start DATASET EXCERPTS

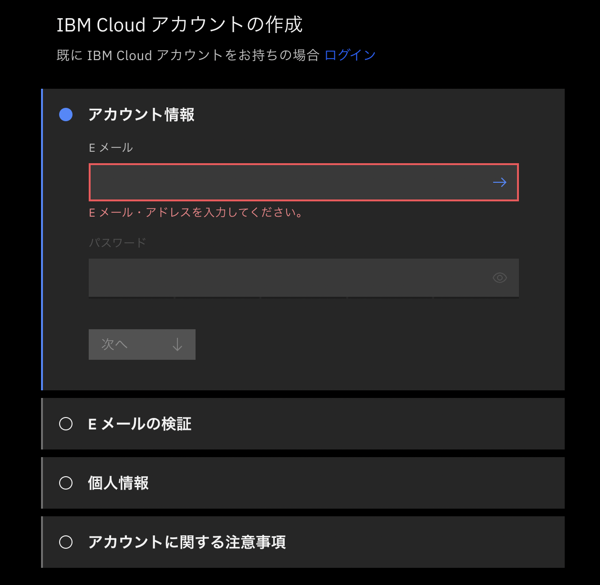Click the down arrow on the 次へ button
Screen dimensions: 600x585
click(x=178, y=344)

end DATASET EXCERPTS
start DATASET EXCERPTS

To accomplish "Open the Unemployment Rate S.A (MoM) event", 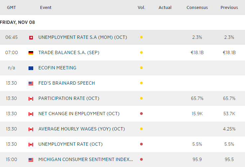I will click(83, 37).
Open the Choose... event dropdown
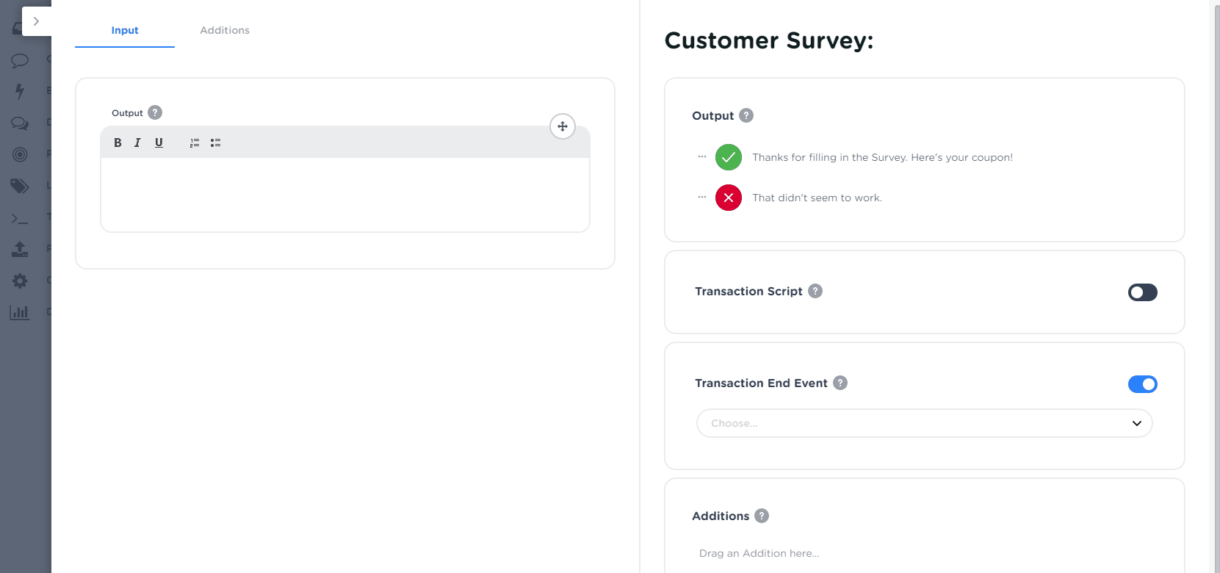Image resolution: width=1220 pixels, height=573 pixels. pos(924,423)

end DATASET EXCERPTS
start DATASET EXCERPTS

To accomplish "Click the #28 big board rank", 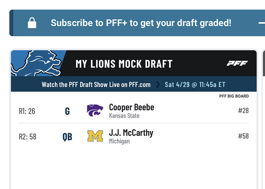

end DATASET EXCERPTS

● YOUR OBJECTIVE:
Copy the data from the line with "Click the down arrow on the 次へ button" up to and including the line with "click(x=178, y=344)", word for word, leaving out the pictures.

● SOLUTION BELOW:
Click the down arrow on the 次へ button
Screen dimensions: 600x585
click(x=178, y=344)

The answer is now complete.